La sicurezza non è un campo in cui reinventare la ruota paga. Le astrazioni di ASP.NET Core sono consolidate, testate e manutenute. Qualsiasi deviazione introduce superficie di attacco e complessità non necessaria.
Meccanismi supportati
I meccanismi di autenticazione si scelgono in base al contesto. Tutti si configurano tramite il sistema di autenticazione di ASP.NET Core (AddAuthentication, AddAuthorization):
| Meccanismo | Quando usarlo |
|---|---|
| API Key | integrazioni machine-to-machine semplici, senza scadenza gestita |
| Bearer Token | API chiamate da client che gestiscono il token |
| JWT | token stateless con claim incorporati, adatto per microservizi |
| Cookie | applicazioni web con sessione lato server |
| SSO / OAuth2 / OIDC | autenticazione delegata a identity provider esterno |
È possibile configurare più schemi di autenticazione contemporaneamente — per esempio JWT per le API e cookie per il pannello di amministrazione.
Regole
Non si implementa autenticazione custom. Niente middleware scritti a mano per validare token, niente logica di sessione proprietaria. Si usa ciò che il framework fornisce.

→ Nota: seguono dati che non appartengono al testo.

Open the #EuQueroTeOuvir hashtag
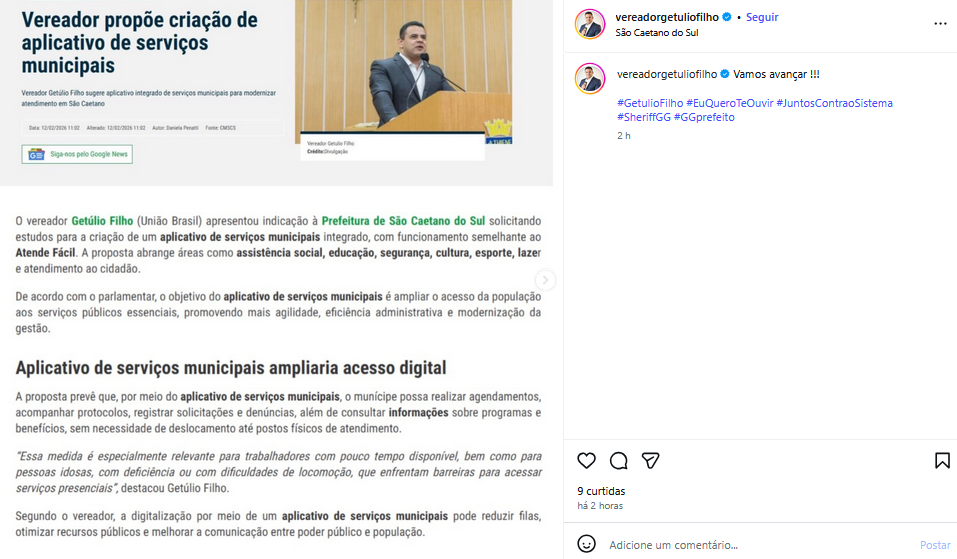957x559 pixels. tap(729, 103)
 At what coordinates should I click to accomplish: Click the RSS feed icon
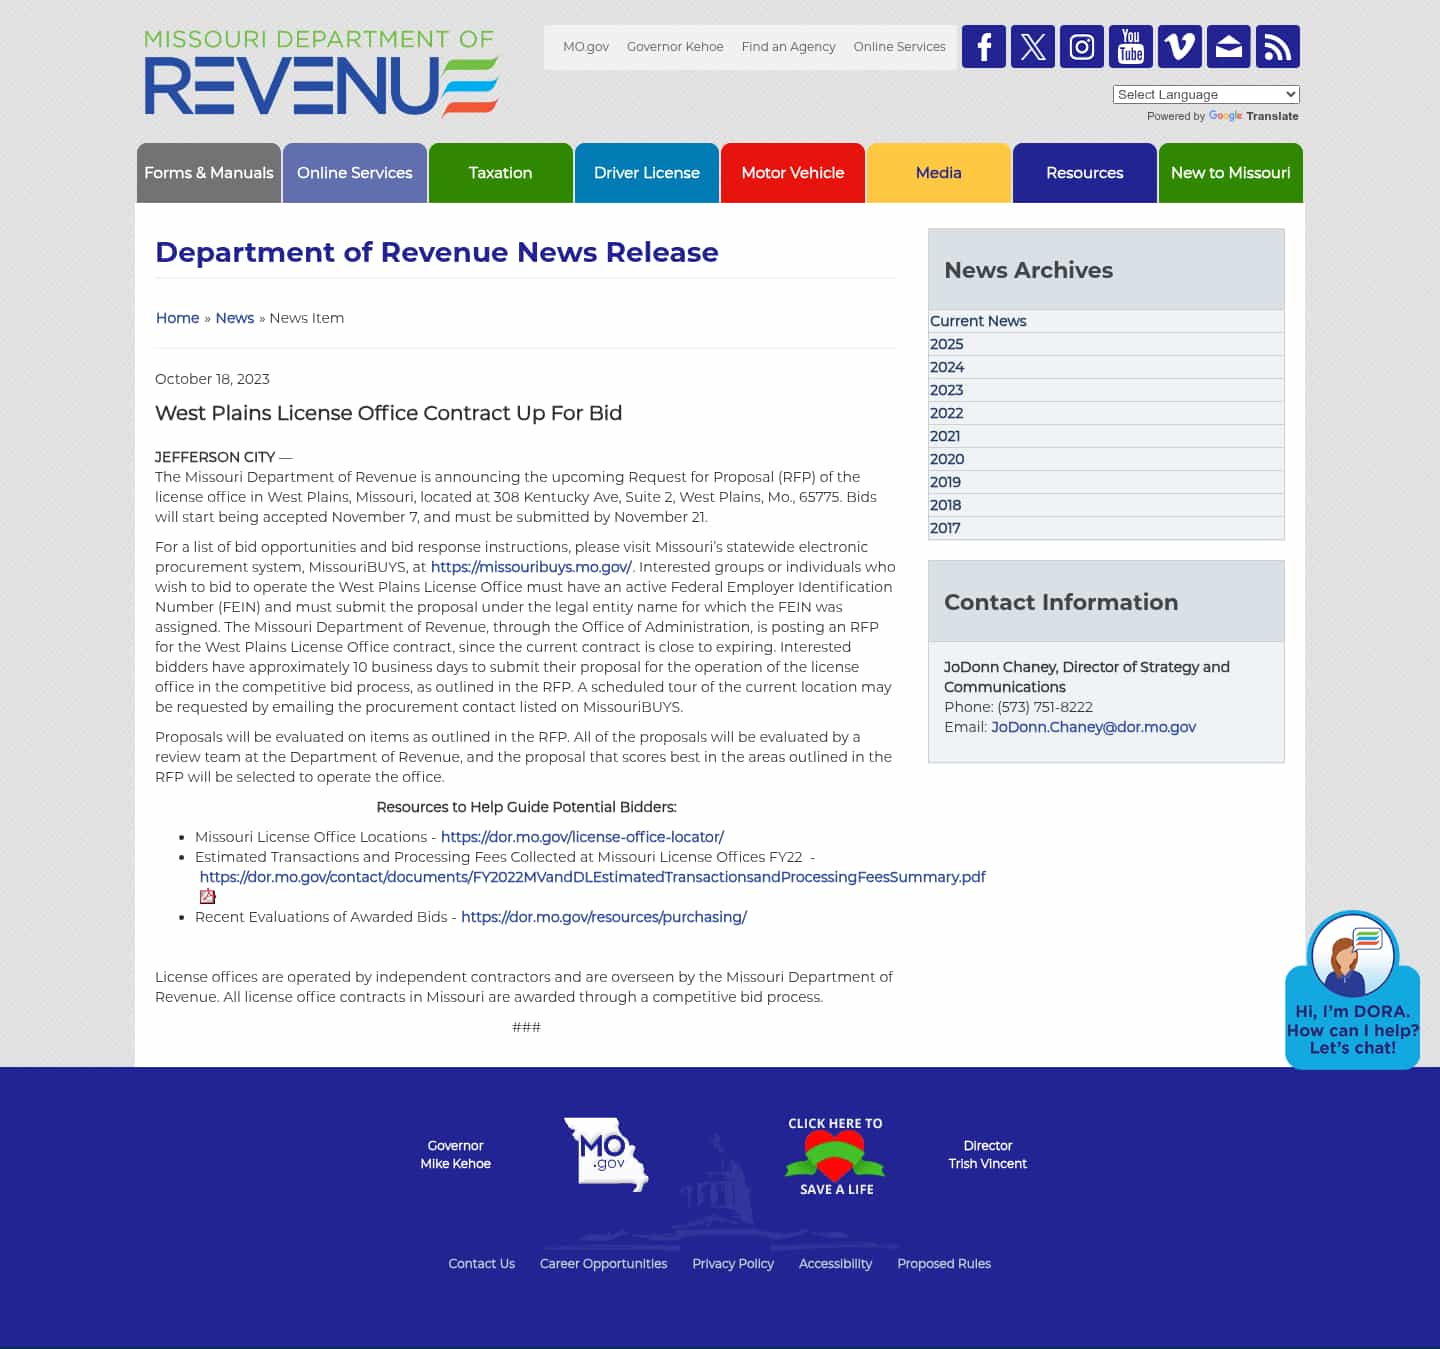[x=1277, y=46]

L'autorizzazione si dichiara, non si programma. Si usano le policy e gli attribute di ASP.NET Core ([Authorize], [Authorize(Policy = "...")]). La logica di autorizzazione complessa va in IAuthorizationHandler, non sparsa nei controller o nei casi d'uso.
I segreti non stanno nel codice. API key, certificati, client secret vanno in variabili d'ambiente o in un secret manager. Mai in appsettings.json committato.
Il Core non conosce l'autenticazione. Le informazioni sull'utente autenticato (id, ruoli, claim) arrivano al caso d'uso come parametri espliciti, non letti direttamente dall'HttpContext. Il Core non dipende da ASP.NET Core.